Sección del documento -
En un mes cumplo dos años de trabajo, buenos años, buena experiencia. En dos meses cumplo años y aún tengo metas por cumplir. Hubo algunas que definitivamente no las realicé, otras que todavía puedo hacer o por lo menos remediar. Aún me queda tiempo. Lo que más tengo es tiempo, sólo tengo que atreverme. Vuelvo de nuevo (aunque sea redundante) a mis veinticinco. Son sólo veinticinco. Soy joven, no tengo hijos que me amarren, sólo un trabajo que no quiero que se transforme en mi vida. Me gustan otras cosas, quiero hacer otras cosas, quiero tener planes apasionantes, experiencias iluminadoras, ser dueña de mi vida.
No quiero ser siempre la que se queda, la que espera, la que se alegra de triunfos ajenos, de alegrías ajenas. Quiero saber qué se siente que te esperen, qué significa lograr algo por ti, algo difícil. Quiero atreverme. No me basta con sentir que en mi trabajo me valoran, cumplir con el cierre, dar buenos temas... Sé lo que valgo, pero no he hecho nada que lo demuestre. Hacer, no ser. El ser, no parecer, ya lo he logrado.

Datos incluidos -
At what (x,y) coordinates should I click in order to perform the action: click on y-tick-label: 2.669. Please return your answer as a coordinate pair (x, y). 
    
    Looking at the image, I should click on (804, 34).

Consigna -
Sobre la reflexión personal:
1. ¿En cuánto tiempo se cumplen dos años de trabajo?
2. ¿Cuántos años dice tener quien escribe?
3. ¿Qué afirma haber logrado ya?
Los datos proceden de otra fuente.

Respuesta -
1. En un mes.
2. Veinticinco.
3. El ser, no parecer.